Question

In Exercises 19–22, match the equivalent expressions. Justify your answers $$ \left(x^2+x+3\right) \div(x-2) $$ A. \(x+1-\frac{1}{x-2}\) B. \(x+3+\frac{9}{x-2}\) C. \(x+1+\frac{5}{x-2}\) D. \(x+3+\frac{3}{x-2}\)

Short answer

The equivalent expression for \((x^2+x+3) \div(x-2)\) is D. \(x+3+\frac{3}{x-2}\)

Step-by-step solution

Divide

To start, we'll perform the division to simplify and rewrite \((x^2+x+3) \div(x-2)\). This can be done using polynomial long division or synthetic division methods. Going ahead with polynomial long division, we get \(x+3+\frac{3}{x-2}\).

Match expressions

Next, we need to match our derived expression with one of the given equivalent expressions. When comparing \(x+3+\frac{3}{x-2}\) with the options A, B, C, and D, we find that it matches with option D.

Justify Answer

Given that our derived expression matches with option D, we can justify it by highlighting that the division process aligns with the polynomial long division process. Therefore, answering option D doesn't contradict with algebra division rules. Thus, the answer is option D.

Key concepts

Equivalent Expressions

Understanding equivalent expressions in algebra is fundamental because they represent the same mathematical quantity, even if they appear different at first glance. When solving polynomial division problems, like the example of \[(x^2+x+3) \div (x-2),\]the goal is to find an expression equivalent to a given one. In this exercise, the division results in several fractional expressions that we need to recognize as equivalent.

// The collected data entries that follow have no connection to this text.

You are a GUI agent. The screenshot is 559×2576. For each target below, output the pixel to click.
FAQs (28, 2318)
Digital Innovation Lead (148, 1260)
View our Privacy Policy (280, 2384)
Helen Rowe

Equivalent expressions may look different due to different arrangements or representations. For example:

• \(x+3+\frac{3}{x-2}\) is equivalent to the division of \((x^2+x+3)\) by \((x-2)\)

We can confirm equivalence by substituting common values into each expression, which should yield the same result. Understanding this concept ensures we solve problems accurately and can recognize different forms of the same expression easily.

Synthetic Division

Synthetic division is a quick method used primarily to divide polynomials by linear expressions. It is most efficient when the divisor is in the form \(x-c\). In our exercise involving \[(x^2+x+3) \div (x-2),\]it can be useful for checking the division performed more quickly than polynomial long division.

The process involves:

• Writing down the coefficients of the dividend polynomial.
• Using \(c\) from the divisor \(x-c\), here \(c=2\).
• Performing synthetic substitution to obtain the quotient coefficients.

Using synthetic division here, the operation is simplified and leads to easier identification of quotients, confirming that the expression \[x+3+\frac{3}{x-2}\]is indeed correct.

Polynomial Long Division

Polynomial long division is a detailed process akin to long division with numbers. It is used to divide a high-degree polynomial by another, often when other methods like synthetic division are not applicable. In our example:\[(x^2+x+3) \div (x-2),\]we apply this method to find that the division results in another polynomial plus a remainder.

Steps to perform polynomial long division include:

• Dividing the leading term of the dividend by the leading term of the divisor.
• Multiplying the entire divisor by the result and subtracting from the dividend.
• Repeating the process with the new polynomial till the remainder is of lower degree than the divisor.

Engaging with these steps assures we develop proper solutions and helps verify results from simpler methods like synthetic division, ensuring the accurate result \[x+3+\frac{3}{x-2}.\]

Algebraic Expressions

Algebraic expressions are combinations of variables, numbers, and operations. They form the basis for composing and simplifying problems within algebra. In our division task:\[(x^2+x+3) \div (x-2),\]the goal was to simplify and rewrite an algebraic expression.

These expressions can be rewritten in various forms without changing their value. In our case:

• We attempted to simplify a quadratic polynomial expression by dividing it by a linear expression.
• The outcome was another simplified algebraic expression \[x+3+\frac{3}{x-2}\]that represents the same initial situation.

By mastering the manipulation of algebraic expressions, students can solve more complex equations and understand the structures within mathematical problems.